She couldn’t help herself; she laughed, too. And then something inside her, some remaining little devil from her childhood, made her reach over as he brought his cone to his lips, and give it a healthy push toward his face.
Startled, he sat with ice cream on his chin for a full minute.
Laughter and fear rose in Ryanne’s chest. She knew him and yet she didn’t. She hadn’t done anything that impulsive in twenty years. Her heart tripped.
He turned his dark head and drilled her with a blue-eyed look of surprise and...appreciation. “Touché, you little twerp.”
Ryanne smiled, the first smile she’d given him since her return.
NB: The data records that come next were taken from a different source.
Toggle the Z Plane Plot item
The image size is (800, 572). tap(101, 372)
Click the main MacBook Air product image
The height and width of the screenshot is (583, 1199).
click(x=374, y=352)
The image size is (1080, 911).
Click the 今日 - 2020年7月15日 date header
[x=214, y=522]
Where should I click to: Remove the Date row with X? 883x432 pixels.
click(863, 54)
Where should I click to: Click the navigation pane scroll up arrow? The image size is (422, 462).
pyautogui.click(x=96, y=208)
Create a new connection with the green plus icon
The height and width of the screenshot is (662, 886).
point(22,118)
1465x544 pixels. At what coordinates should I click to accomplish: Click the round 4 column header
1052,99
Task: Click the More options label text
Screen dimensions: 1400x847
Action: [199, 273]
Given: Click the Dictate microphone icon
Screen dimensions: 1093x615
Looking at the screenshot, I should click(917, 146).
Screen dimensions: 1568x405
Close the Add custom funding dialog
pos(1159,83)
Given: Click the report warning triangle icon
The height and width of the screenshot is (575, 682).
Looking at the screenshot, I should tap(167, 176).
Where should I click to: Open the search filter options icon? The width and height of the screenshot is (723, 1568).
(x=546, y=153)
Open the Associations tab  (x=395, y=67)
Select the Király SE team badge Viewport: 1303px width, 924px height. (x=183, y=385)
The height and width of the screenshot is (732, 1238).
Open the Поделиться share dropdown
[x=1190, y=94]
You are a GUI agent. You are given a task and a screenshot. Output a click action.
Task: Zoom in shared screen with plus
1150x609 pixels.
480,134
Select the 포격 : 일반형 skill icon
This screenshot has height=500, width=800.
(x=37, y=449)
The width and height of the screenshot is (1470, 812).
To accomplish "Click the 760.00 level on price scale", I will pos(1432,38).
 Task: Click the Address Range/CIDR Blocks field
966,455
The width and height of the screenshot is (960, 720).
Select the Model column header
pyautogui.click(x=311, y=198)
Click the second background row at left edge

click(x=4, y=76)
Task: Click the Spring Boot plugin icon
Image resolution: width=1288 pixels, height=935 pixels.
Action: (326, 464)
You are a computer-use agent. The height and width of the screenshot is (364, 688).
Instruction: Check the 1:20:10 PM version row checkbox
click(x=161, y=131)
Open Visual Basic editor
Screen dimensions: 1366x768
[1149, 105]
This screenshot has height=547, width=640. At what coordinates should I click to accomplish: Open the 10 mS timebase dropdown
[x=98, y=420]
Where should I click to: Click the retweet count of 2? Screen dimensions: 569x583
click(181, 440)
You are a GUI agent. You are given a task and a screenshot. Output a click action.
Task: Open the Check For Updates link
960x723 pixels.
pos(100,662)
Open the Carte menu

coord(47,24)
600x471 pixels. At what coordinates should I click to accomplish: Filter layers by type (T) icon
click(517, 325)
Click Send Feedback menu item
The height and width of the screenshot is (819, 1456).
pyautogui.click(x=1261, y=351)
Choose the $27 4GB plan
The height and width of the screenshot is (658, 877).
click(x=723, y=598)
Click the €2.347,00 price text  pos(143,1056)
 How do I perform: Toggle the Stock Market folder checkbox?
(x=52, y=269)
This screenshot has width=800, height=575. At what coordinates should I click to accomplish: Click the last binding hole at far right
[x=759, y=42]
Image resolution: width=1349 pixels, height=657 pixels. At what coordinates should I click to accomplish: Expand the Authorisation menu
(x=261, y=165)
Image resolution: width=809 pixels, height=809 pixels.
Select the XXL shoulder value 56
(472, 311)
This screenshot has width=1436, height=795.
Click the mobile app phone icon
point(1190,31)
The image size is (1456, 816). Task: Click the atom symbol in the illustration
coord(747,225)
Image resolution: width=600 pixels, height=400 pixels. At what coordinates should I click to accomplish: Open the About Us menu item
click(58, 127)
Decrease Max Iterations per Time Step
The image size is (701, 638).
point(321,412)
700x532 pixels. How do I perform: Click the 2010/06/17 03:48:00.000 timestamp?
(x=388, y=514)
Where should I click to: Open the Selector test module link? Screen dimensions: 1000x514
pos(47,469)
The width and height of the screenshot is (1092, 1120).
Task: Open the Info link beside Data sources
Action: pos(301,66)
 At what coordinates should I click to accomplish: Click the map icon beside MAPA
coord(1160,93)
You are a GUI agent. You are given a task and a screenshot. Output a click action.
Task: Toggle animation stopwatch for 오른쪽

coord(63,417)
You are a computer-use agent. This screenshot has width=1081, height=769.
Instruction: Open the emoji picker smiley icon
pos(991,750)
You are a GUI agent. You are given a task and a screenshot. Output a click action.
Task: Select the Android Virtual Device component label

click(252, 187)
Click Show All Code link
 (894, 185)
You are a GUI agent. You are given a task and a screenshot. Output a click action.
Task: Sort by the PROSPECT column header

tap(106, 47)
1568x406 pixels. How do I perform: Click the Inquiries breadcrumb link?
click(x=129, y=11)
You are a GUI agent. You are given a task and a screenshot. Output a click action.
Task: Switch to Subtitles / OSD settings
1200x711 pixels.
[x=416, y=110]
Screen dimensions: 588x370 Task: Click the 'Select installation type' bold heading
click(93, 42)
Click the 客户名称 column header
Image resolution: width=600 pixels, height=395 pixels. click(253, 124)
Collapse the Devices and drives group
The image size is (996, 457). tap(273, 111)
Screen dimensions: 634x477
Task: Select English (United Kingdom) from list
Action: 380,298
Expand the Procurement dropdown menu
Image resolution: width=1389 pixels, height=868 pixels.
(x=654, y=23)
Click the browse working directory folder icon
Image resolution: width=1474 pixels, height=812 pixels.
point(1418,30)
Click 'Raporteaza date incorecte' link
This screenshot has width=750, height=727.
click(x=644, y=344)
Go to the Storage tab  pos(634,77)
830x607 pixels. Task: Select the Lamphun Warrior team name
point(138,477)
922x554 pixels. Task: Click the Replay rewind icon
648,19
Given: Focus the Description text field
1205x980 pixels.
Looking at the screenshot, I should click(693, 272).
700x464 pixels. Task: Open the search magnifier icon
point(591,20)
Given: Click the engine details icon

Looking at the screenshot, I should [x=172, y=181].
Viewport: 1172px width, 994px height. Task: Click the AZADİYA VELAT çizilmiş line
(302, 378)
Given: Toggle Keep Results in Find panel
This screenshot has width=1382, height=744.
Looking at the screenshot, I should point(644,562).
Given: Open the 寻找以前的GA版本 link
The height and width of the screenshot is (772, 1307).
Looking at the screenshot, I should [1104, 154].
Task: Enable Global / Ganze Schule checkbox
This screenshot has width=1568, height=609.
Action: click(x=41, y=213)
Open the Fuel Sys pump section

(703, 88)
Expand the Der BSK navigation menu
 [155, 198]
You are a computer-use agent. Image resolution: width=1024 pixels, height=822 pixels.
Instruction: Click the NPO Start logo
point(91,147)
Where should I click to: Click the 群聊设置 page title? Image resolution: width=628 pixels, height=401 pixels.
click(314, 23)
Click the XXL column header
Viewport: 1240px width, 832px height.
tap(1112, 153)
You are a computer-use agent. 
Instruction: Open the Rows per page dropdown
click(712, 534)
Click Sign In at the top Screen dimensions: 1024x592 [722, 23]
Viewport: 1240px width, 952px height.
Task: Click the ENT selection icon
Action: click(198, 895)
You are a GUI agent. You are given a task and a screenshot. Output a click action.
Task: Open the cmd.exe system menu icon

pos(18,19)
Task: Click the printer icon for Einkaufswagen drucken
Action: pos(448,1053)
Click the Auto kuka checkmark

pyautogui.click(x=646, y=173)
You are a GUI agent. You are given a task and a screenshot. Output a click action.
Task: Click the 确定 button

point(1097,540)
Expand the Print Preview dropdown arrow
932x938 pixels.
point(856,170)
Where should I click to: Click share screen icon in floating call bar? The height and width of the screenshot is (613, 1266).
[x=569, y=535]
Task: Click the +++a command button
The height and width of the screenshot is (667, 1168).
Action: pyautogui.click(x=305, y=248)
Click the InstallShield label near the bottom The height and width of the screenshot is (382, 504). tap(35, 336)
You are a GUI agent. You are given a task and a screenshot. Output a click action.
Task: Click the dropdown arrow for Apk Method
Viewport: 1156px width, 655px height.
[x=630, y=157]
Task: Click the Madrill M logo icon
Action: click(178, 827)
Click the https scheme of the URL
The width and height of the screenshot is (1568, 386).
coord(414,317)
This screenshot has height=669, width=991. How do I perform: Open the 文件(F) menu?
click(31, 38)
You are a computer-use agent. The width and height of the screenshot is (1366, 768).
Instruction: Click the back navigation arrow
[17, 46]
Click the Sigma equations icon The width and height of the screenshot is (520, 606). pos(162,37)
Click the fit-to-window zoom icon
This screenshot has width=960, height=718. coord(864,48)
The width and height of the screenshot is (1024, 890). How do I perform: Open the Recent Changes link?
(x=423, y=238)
Nick grinned, a decidedly handsome grin, even with white ice cream on his suntanned chin. With his left hand, he swiped it off and wiped it on the grass. “Remember, chicky, paybacks are hell.”
Chicky? Her smile widened. “Consider me forewarned.”
Lights came on around the gazebo and along the park on all four sides. Torches were lit and, as the day waned into evening, she handed him her cone and he finished it.
Jamie came running over to where they sat. “I won two games in a row!”
“Good job,” Nick replied, raising his right hand.
Jamie smacked his palm against his father’s with a resounding high five.
“Did you have some ice cream?” Nick asked.
Jamie held up two fingers.
“Two?”
“Like father, like son,” Ryanne said.
Jamie leaned into Nick’s bare knees, and Nick turned him around and pulled him back into his lap, running a hand over his hair and clamping long fingers on his shoulder in a loving gesture. “I saw Benny Perkins’s little sister over there,” he said softly in Jamie’s ear. “I think she wants you to come over and play tag with her.”
Jamie leaned his ear away from his dad’s lips and said, “Da-ad! I don’t like Delores. She looks at me funny.”
“That’s ’cause she likes you. Girls get all googley-eyed like that when they like you.”
Jamie jumped up and down a few times in his dad’s lap, making sure he bumped him good each time his seat landed on Nick’s belly. “Stop saying that.”
Laughing, Nick caught him and held him still. “Okay. I’m just trying to help you out here.”
Jamie turned an imploring blue gaze on Ryanne. “Tell him to stop teasing me about Delores.”
Ryanne looked at Nick and said sternly, “Stop teasing him about Delores.”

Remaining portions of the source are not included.